E agora vou para outro simbolismo que me levou a escrever esse texto: a flor da alface. Nesse caminhar comecei a ministrar oficinas de permacultura, às vezes para crianças e às vezes para adultos. Geralmente essa oficina começa com uma introdução, um exercício de planejamento e algumas atividades práticas. Para mim, enquanto educadora, o momento mais contemplativo é quando as pessoas começam a “ler” a terra, ou seja, querem saber o nome das plantas, reconhecem outras e dizem “essa aqui tinha no quintal da minha vó”, “essa é boa para o estômago”, querem saber o que é mato e o que é uma muda de hortaliça, e perguntam, perguntam, vão perguntando, “essa aqui é mato?”, “essa aqui pode arrancar ou é alface?”...  e de pensar que até o mato mais bobo tem o seu nome, função ecológica, princípio ativo, e está tudo ali, na terra, para ser lido, conhecido, aprendido, partilhado e assim, vejo a superfície da terra, como as páginas do grande livro que Deus escreveu... Ai lindo! Que romântico!
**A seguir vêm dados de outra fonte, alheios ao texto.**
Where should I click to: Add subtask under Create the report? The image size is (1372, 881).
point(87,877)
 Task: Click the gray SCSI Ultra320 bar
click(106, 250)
Pois bem, a flor da alface, é uma das coisas que mais deixam as pessoas surpresas nessa leitura da terra: “e alface tem flor?” , tem sim, claro! Quando temos uma horta em casa, não é preciso arrancar todo o pé da alface para fazer uma salada, basta ir arrancando as folhas de baixo, da mais antiga para as mais recentes, assim, a alface continua a crescer e dar mais folhas, com o tempo ela começa a pendular, ou seja, um pendão cresce do centro com lindas flores amarelas que depois se transformam em florzinhas brancas e felpudas que parecem dente-de-leão em miniatura, essas são as sementes da alface que no bater do vento se soltam da flor e são carregadas até a terra e dali, se chove, nascem várias outras mudinhas de alface. É muito lindo observar esse ciclo e perceber o quanto a vida tende à prosperidade. Esse é um dos fenômenos que deixam as pessoas mais tocadas quando visitavam a horta da minha casa.

E nesse sentido, do simbólico e do poético, vejo que a natureza vai nos revelando os seus saberes, até que a gente possa se perceber parte dela, sentir o nosso corpo como parte do todo, como mais um elemento da complexa teia da vida, com a nossa função ecológica de produtor, consumidor, decompositor; assim como as minhocas, as formigas, os pássaros, pois mesmo com nossa particularidade de sermos culturais e inventivos, somos também mais uma sociedade dentre tantas de outras espécies que atuamos ecologicamente conectados nessa rede complexa de diversidade, de pluralidade na unidade. A consciência, a criação e a transformação estão nos nossos corpos, ela está na ação, na materialidade e no movimento do nosso corpo agindo nessa rede, assim vamos  construindo novas possibilidades culturais para o agora, o futuro próximo e o distante.